I work in an office about seven blocks (or less than 1km) from the Lindt Chocolate Cafe on Martin Place. From my perspective, it all seemed to start somewhere between 10 and 10:30 this morning. That’s when phones started beeping all over the office and a seemingly endless stream of text messages began delivering the ‘news’. Then the social media updates began: a terrorist with an Islamic State flag is taking hostages in Martin Place… it’s exactly what they said was going to happen months ago… he’s going to behead someone…there are bombs all over the city… Sydney’s being evacuated… really? Sydney’s being evacuated? That’s a bit extreme! What, the whole city of Sydney? Or just the CBD and the hundreds of thousands of people in it right now? I couldn’t help but be sceptical, at least to some extent.

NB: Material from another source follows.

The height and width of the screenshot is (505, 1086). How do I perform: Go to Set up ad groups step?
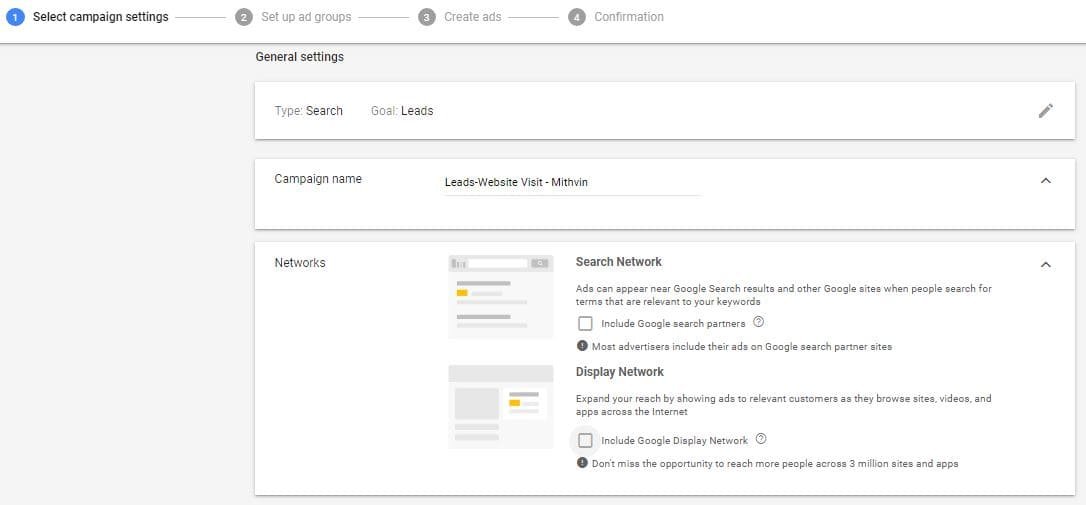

Then the internal messaging started and it was clear the situation had quickly become quite absurd. All staff were asked to stop streaming news content on the so-called ‘security incident’ as it was slowing our I.T. systems down across the board. At the same time, despite apparently OD’ing on so much information that our systems were going into apoplexy, phone calls were flying back and forth all over the office about the ‘facts’ of what was going on. Again, they were ‘facts’ gleaned from the half-baked stories that everyone else was hearing on streaming news and reading on Twitter, Facebook and the media’s live blog updates of the drama as it unfolded. In most cases, they were also about as far from being factual as they could get and even farther away from being officially confirmed, let alone informed viewpoints.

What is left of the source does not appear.